◆ EXERCISE DATA ◆

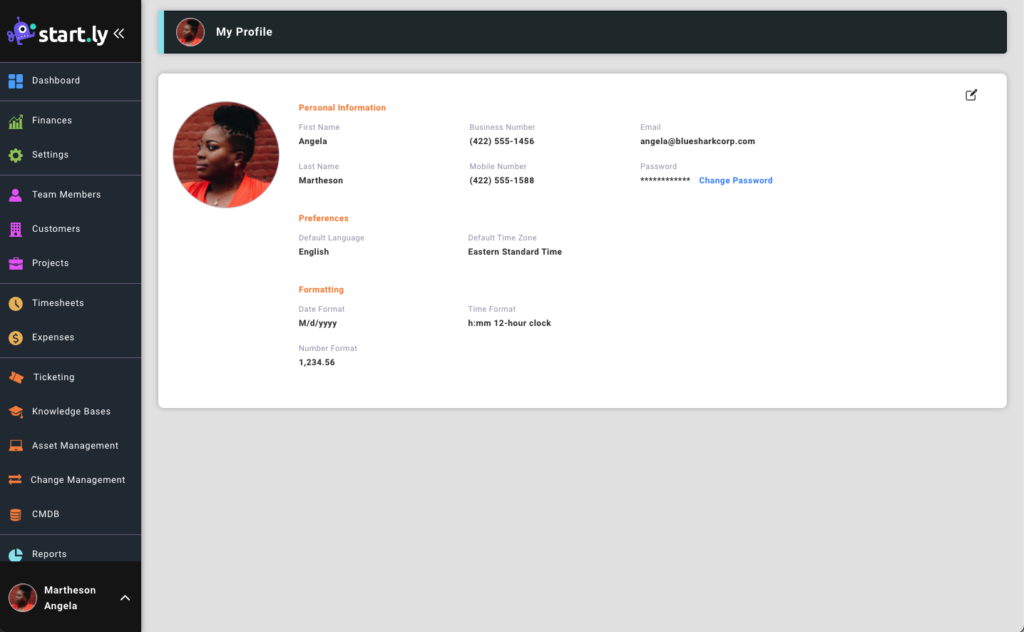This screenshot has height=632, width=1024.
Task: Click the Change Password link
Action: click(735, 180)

--

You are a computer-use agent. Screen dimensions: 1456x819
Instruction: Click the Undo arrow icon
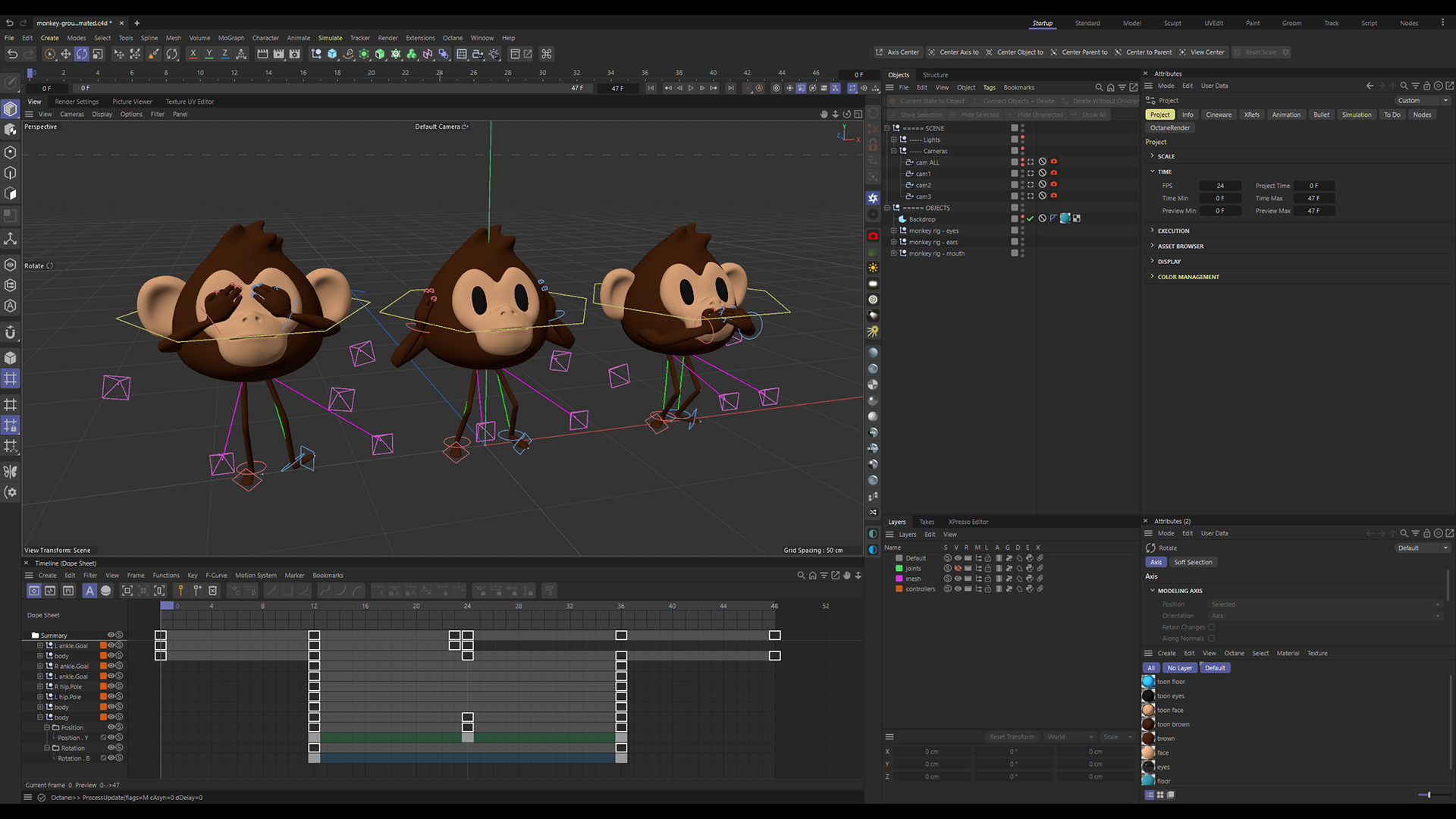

---

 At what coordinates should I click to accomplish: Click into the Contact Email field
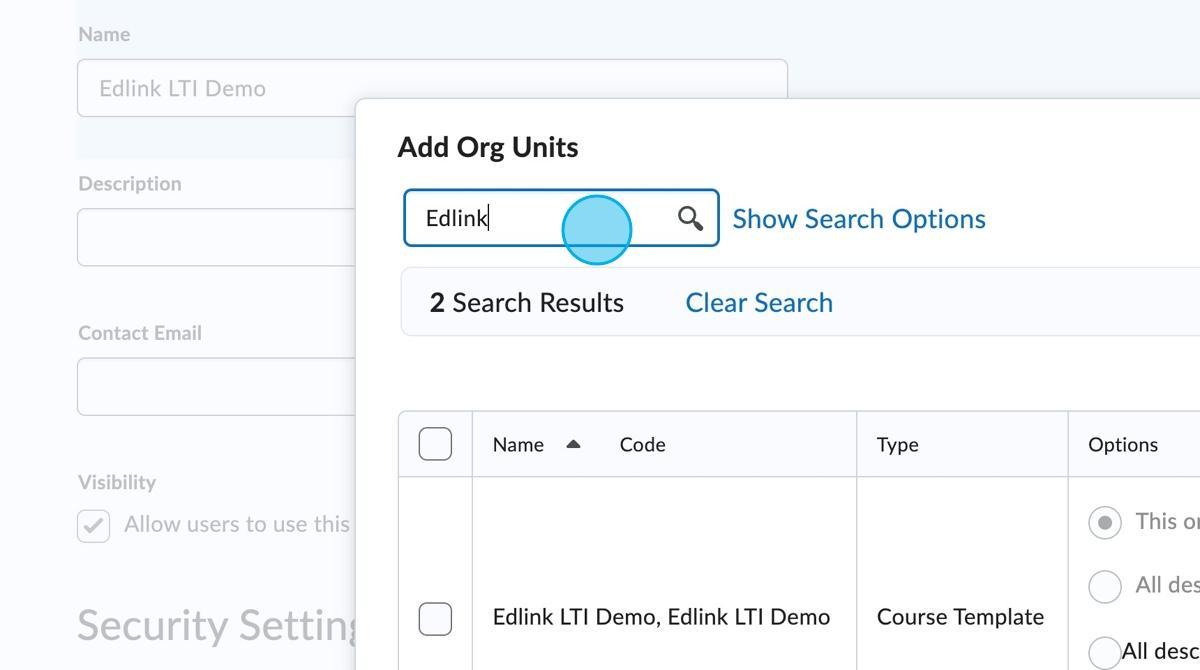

◆ PROBLEM REQUIREMENTS ◆
Please update the lines that begin at the line containing "This screenshot has height=632, width=1024." and stop after the line containing "Action: click(735, 180)", replacing "Change Password" with "Reset Password" and changing nothing else. Return only those lines, without the pictures.

◆ SOLUTION FOR THIS TASK ◆
This screenshot has height=632, width=1024.
Task: Click the Reset Password link
Action: click(735, 180)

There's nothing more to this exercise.